Start of DATA SECTION

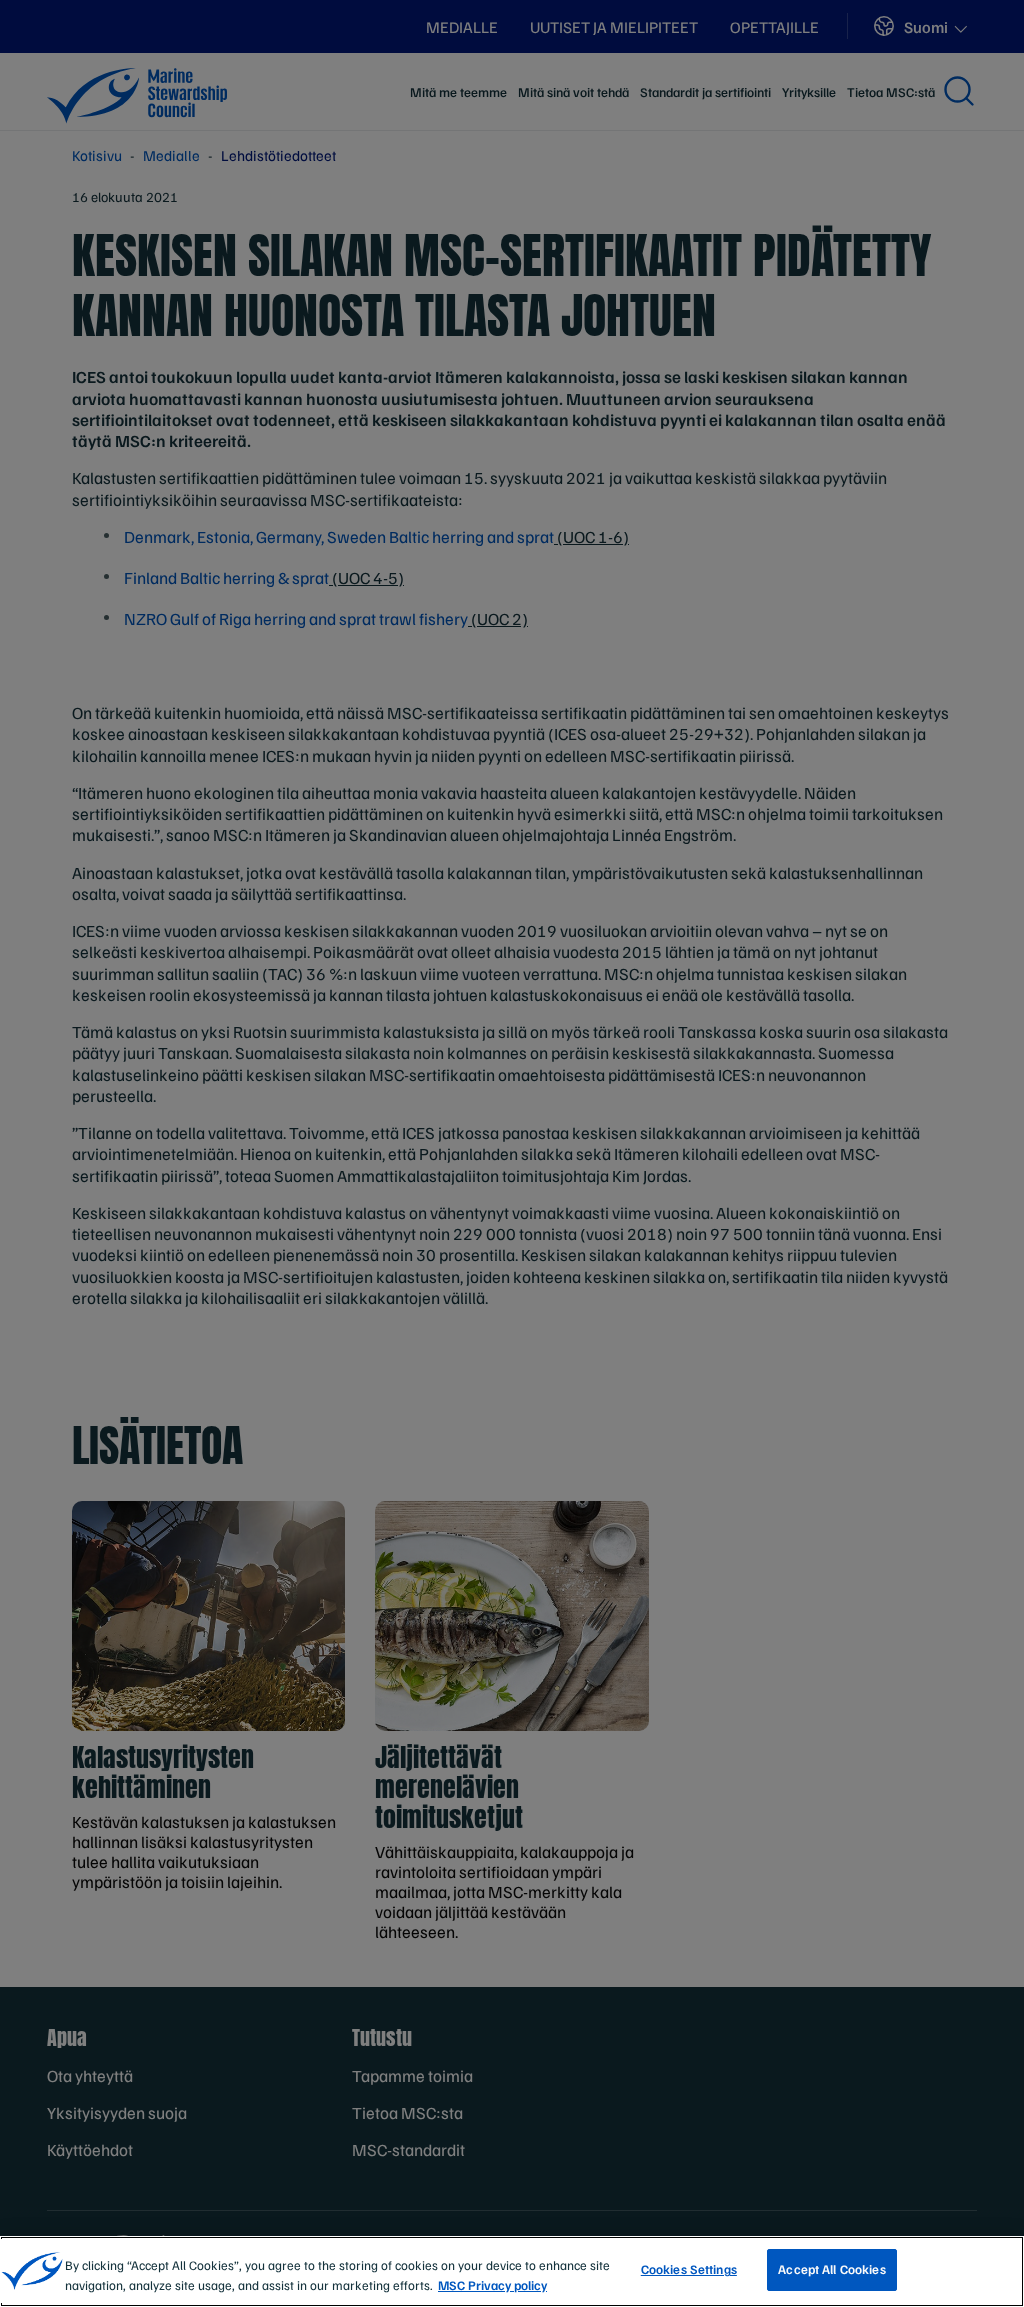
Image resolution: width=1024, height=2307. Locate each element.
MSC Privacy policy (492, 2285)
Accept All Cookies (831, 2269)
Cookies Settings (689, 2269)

End of DATA SECTION
Start of DATA SECTION

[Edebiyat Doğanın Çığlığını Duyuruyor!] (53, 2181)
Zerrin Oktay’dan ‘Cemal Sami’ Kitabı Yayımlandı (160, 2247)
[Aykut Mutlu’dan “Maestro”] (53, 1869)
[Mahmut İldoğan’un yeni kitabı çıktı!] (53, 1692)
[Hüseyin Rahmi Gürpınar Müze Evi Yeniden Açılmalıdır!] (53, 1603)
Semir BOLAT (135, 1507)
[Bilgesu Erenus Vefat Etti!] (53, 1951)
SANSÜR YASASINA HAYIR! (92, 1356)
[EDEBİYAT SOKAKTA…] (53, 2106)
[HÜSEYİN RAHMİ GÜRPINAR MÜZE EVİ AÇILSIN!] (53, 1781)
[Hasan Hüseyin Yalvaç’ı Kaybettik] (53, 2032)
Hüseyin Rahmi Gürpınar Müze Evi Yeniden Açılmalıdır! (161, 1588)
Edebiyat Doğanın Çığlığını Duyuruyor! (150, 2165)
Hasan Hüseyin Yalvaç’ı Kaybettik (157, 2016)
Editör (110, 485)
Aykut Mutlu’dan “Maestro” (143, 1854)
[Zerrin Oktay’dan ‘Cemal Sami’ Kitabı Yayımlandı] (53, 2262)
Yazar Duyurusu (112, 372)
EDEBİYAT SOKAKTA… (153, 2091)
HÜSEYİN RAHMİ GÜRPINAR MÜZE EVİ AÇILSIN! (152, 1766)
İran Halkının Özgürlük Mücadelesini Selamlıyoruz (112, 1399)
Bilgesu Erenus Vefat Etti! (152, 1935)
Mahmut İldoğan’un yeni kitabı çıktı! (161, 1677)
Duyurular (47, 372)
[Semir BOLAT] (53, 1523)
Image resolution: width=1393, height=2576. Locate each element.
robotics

End of DATA SECTION
Start of DATA SECTION

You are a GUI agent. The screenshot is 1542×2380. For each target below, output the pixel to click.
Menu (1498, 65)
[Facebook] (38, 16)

End of DATA SECTION

EXERCISE:
When a line in the material above includes the word "resolution", copy that line.

RESULT OF THIS TASK:
Image resolution: width=1024, height=2307. Locate each element.
Image resolution: width=1393, height=2576. Locate each element.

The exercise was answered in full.